Recently, Father Joseph Healey, a Maryknoll fathers reminded me about Africa Refugees Day which is celebrated on 20 June every year. People for Peace in Africa (PPA) used to actively participate in the celebration.

The celebration is to create awareness that every person on this planet has a right to seek safety – whoever they are, wherever they come from and whenever they are forced to flee.  Whoever they are, people forced to flee should be treated with dignity. Anyone can seek protection, regardless of who they are or what they believe. It is non-negotiable: seeking safety is a human right.  Wherever they come from, people forced to flee should be welcomed. Refugees come from all over the globe. To get out of harm’s way, they might take a plane, a boat, or travel on foot. What remains universal is the right to seek safety. Whenever people are forced to flee, they have a right to be protected. Whatever the threat – war, violence, persecution – everyone deserves protection. Everyone has a right to be safe. South Sudan has the largest refugee crisis, about 2.2 million refugees. The situation in South Sudan is dire, and the largest refugee crisis in Africa.  There are so many refugees from Africa because since the 1950s, many nations in Africahavesuffered civil wars and ethnic strife, thus generating a massive number of refugees of many different nationalities and ethnic groups.

While European nations seek to limit the economic refugees as opposed to asylum seekers, Ethiopia for example is taking in thousands of refugees from neighbouring countries.  Being a refuge has a long history. Early in the Hebrew Scriptures we are told that God called Abraham and his family to leave their land and their flock. They became refugees and trusting in God they learned to live by the promise (Gen 12). They became sojourners in a stranger land, lacking protection of the family and birthplace, and depending on the hospitality of other.

In the New Testament when Jesus was an infant, Mary and Joseph fled to Egypt as refugees, to escape from Herod murderous soldiers (Mt 2.13.23) Thus Jesus can be identified very closely with refugees.  Refugees are not a unique product of our times. In the course of history tensions between culturally and ethnically diverse groups and between the rights of the individual and the power of the state have often led to war and persecution, expulsion and flight. Africa has been on the move for centuries. Inhabiting a vast continent, communities over many centuries migrated in search for better pasture land for their cattle, to find security in the face of hostile neighbors and to achieve better living conditions.

According to the United Nations developing countries mostly in Africa, are taking in a disproportionate numbers of refugees currently 80 percent of the world’s refugees population.

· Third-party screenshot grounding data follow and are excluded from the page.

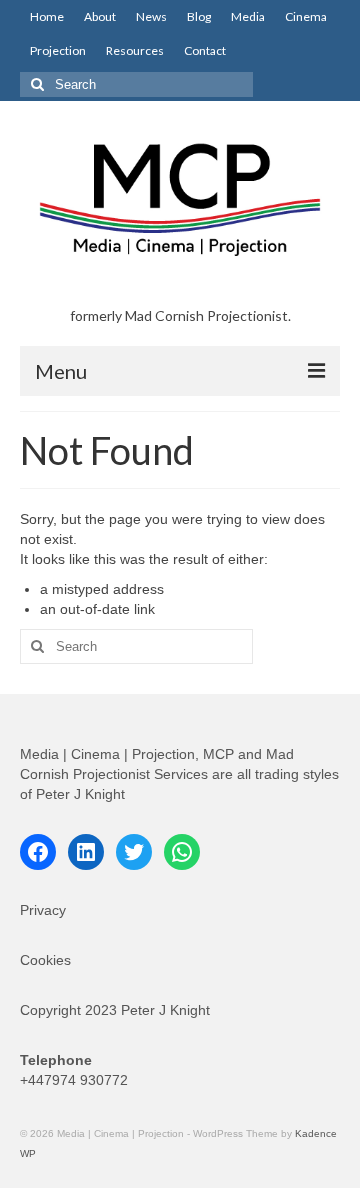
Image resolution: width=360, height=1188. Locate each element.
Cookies (45, 960)
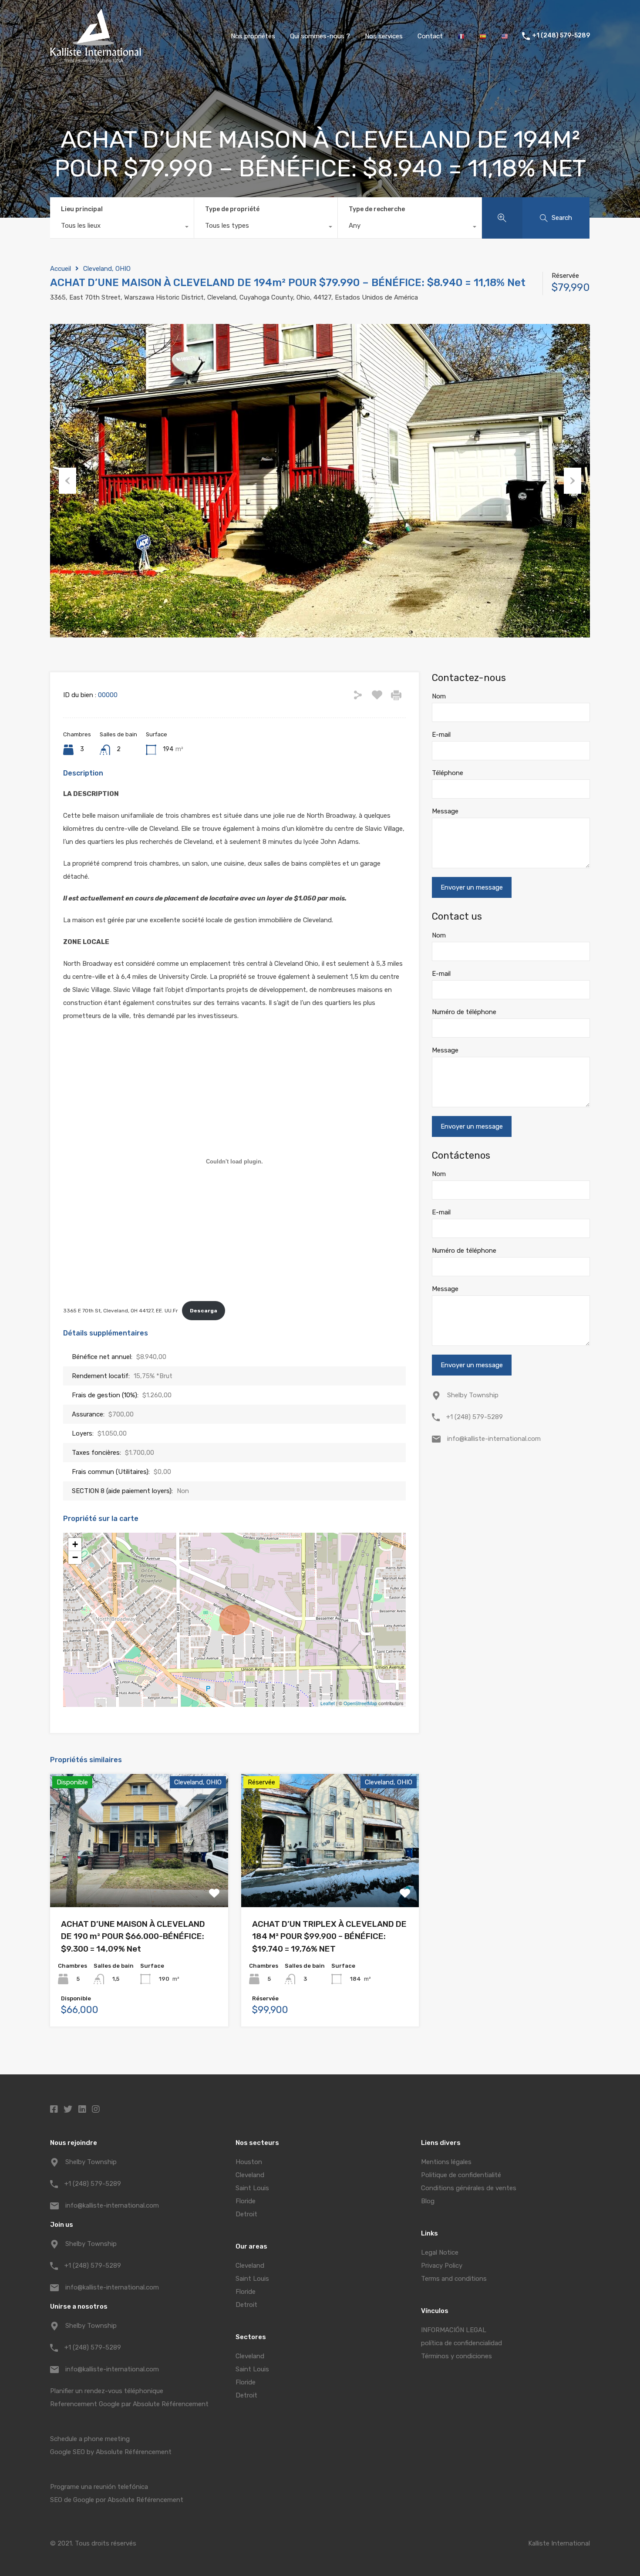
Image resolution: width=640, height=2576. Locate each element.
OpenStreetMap (360, 1702)
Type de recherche (377, 209)
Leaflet (327, 1702)
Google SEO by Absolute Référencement (111, 2452)
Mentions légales (446, 2162)
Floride (246, 2201)
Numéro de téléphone (464, 1012)
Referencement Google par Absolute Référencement (129, 2404)
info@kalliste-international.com (494, 1439)
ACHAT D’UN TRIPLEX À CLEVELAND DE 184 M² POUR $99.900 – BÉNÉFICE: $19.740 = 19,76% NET (329, 1936)
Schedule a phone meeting (90, 2439)
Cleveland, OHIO (107, 269)
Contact (430, 36)
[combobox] (122, 227)
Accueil (60, 269)
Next (572, 481)
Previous (67, 481)
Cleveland (250, 2175)
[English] (504, 36)
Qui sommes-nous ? (320, 36)
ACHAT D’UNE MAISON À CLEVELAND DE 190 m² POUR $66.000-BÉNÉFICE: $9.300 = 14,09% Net (133, 1936)
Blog (428, 2201)
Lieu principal (82, 209)
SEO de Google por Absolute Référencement (116, 2500)
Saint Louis (252, 2188)
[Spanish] (483, 36)
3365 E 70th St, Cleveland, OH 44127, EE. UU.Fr (120, 1311)
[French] (461, 36)
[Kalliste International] (95, 59)
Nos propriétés (253, 36)
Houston (249, 2162)
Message (445, 811)
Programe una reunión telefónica (99, 2487)
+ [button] (75, 1544)
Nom (439, 696)
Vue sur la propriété (138, 1880)
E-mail (441, 734)
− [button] (75, 1557)
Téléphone (447, 773)
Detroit (246, 2214)
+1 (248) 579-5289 (561, 35)
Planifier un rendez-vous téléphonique (106, 2391)
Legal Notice (439, 2252)
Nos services (384, 36)
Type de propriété (232, 209)
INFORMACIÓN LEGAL (453, 2330)
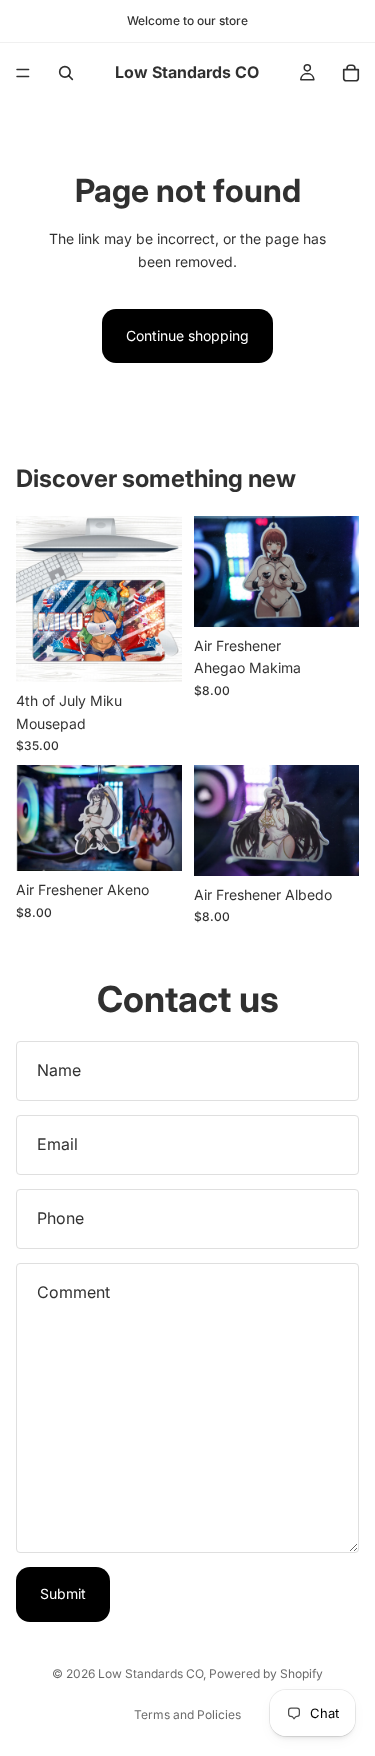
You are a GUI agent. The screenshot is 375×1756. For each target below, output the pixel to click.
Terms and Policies (187, 1714)
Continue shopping (187, 335)
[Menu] (23, 73)
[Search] (66, 73)
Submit (63, 1593)
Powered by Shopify (266, 1673)
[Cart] (351, 73)
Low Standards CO (150, 1673)
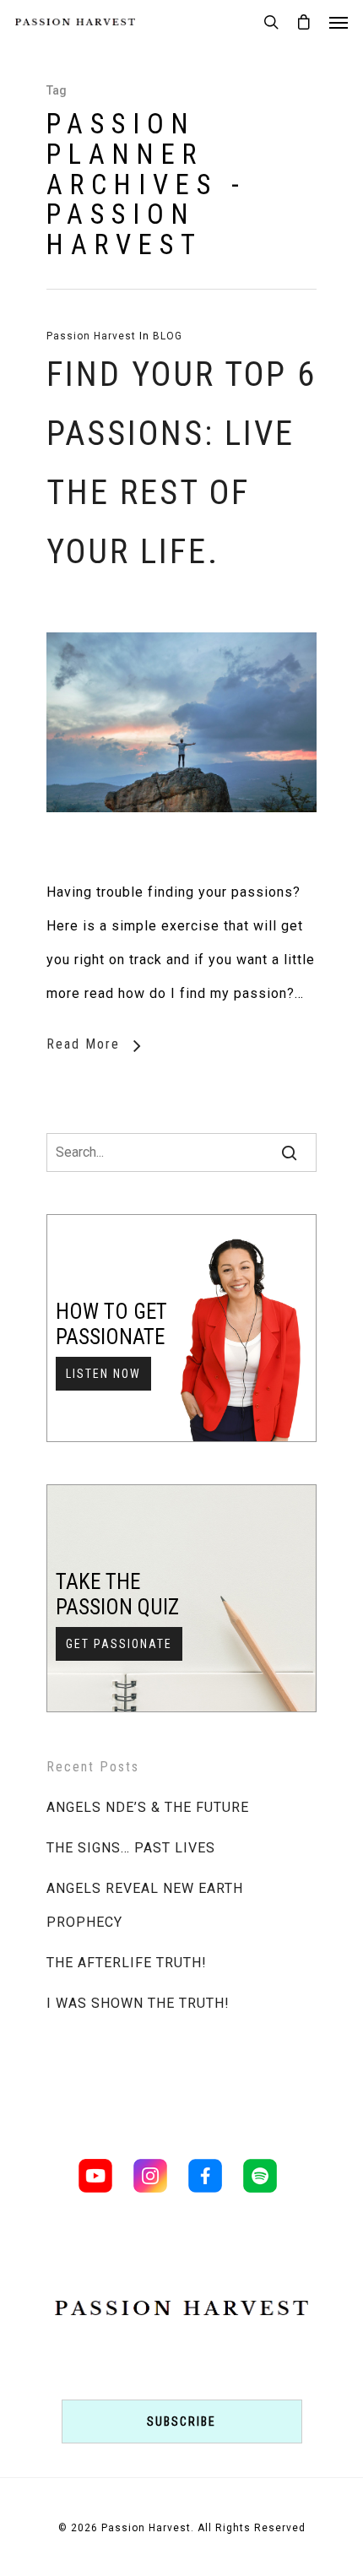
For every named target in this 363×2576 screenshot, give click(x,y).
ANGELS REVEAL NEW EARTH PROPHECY (144, 1905)
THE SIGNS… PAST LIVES (130, 1848)
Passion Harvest (91, 336)
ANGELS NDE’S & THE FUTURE (147, 1807)
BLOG (167, 336)
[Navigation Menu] (338, 22)
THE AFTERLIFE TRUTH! (126, 1963)
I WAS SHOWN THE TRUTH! (138, 2003)
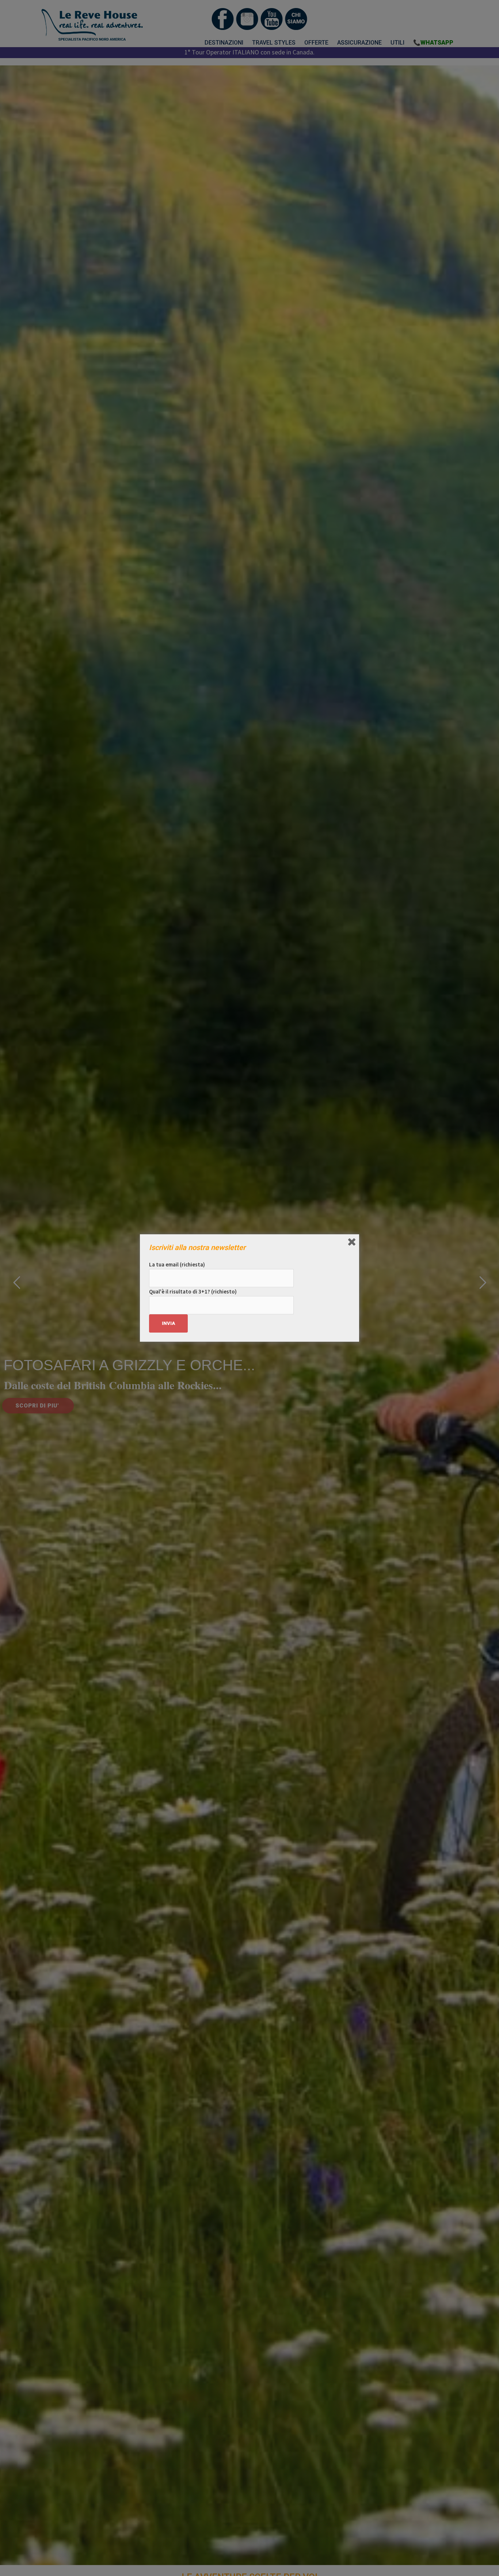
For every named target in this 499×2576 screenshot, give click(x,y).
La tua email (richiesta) (177, 1264)
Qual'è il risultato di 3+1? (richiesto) (193, 1291)
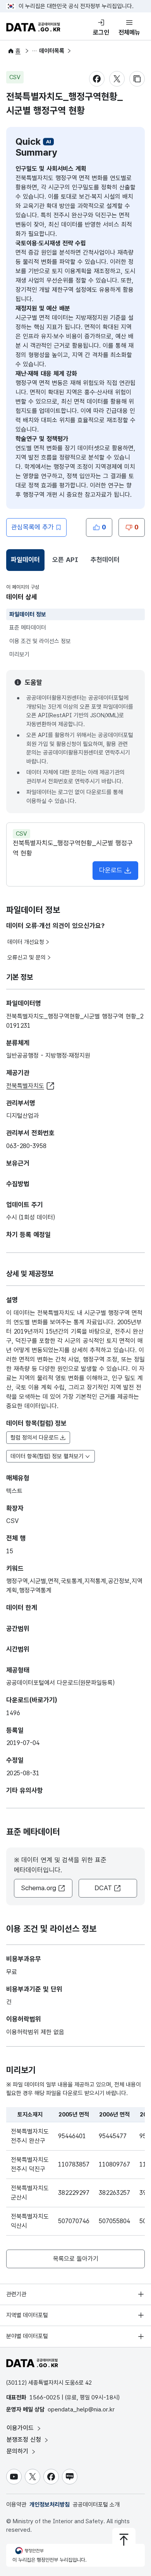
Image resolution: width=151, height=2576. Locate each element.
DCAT (103, 1888)
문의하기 (18, 2451)
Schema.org (38, 1888)
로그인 (101, 32)
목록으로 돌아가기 (75, 2258)
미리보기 (19, 654)
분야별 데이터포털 (27, 2336)
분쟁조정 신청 (25, 2439)
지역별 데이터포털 (27, 2315)
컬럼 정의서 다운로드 (34, 1437)
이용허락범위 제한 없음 (35, 2032)
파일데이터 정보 (27, 614)
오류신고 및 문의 (26, 957)
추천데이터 (105, 560)
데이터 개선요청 (25, 941)
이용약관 (16, 2504)
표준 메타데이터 (27, 627)
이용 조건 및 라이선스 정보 (40, 641)
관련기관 (16, 2294)
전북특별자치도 (25, 1085)
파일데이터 (27, 562)
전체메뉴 (129, 32)
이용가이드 (21, 2428)
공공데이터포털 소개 (96, 2504)
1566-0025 (44, 2397)
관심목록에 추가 (32, 527)
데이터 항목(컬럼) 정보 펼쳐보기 (47, 1456)
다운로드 (110, 870)
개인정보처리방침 (49, 2504)
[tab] (25, 560)
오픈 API (65, 560)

Refugees hosted in developing countries put enormous pressure on water and health care system in host communities United High Commission for Refugees the world is currently facing the highest level of displacement ever in history, with an unprecedented 65.3 million people forced from their homes by war, internal conflicts drought or poor economies.

Among these are 21.3 million refugees, over half of whom are under the age of 18, the rest are economic migrants and internally displaced persons.  In the central Africa Republic, clashes among rival groups have forced thousands to flee their homes, in Nigeria, more than 2 million people have been forcibly displaced including the 1,87 million who have fled from the militant group Boko Haram Violence since 2014.Some 195,350 people have sought refuge in neighbouring, Cameroon, Chard and Niger.  Refugees have skillful ideas and hopes and dreams… they are also tough, resilient and creative with the energy and drive to shape their own destinies given the chance says UN High Commissioner for Refugee FIlippo Grandi.  A young girl wants to become a pilot after watching UN aid planes take off from the airport near her home in South Sudan I would like to different parts of the world and help people in need said Nyahok, who is in the seventh grade primary school in the camp.

The monsters in today’s world most certainly are the horrors of raging conflicts, violence and human right abuses, which people flee within or outside their countries year after year. Father Ken Thesing MM said this in a Burundi workshop for Clergy.  Uganda has been cited generous refugee law and policy regime, in response to the influx of South Sudanese refugees as an example to emulate Uganda grants refugee’s free movement, employment opportunities and land for building new homes or farming. Father Sessan Kizito, a Comboni priest once told me when he was editor of New People Comboni based Kenya Magazine humanitarian activists agree that today’s challenges are interconnected and complex with population growth, climate change, urbanization, water scarcity and food and energy insecurity exacerbating conflicts.  Father Kizito said they must not be deprived of their future. They face basic survival difficulties. On arriving in a new country, they usually need immediate shelter, food, water medical care and security.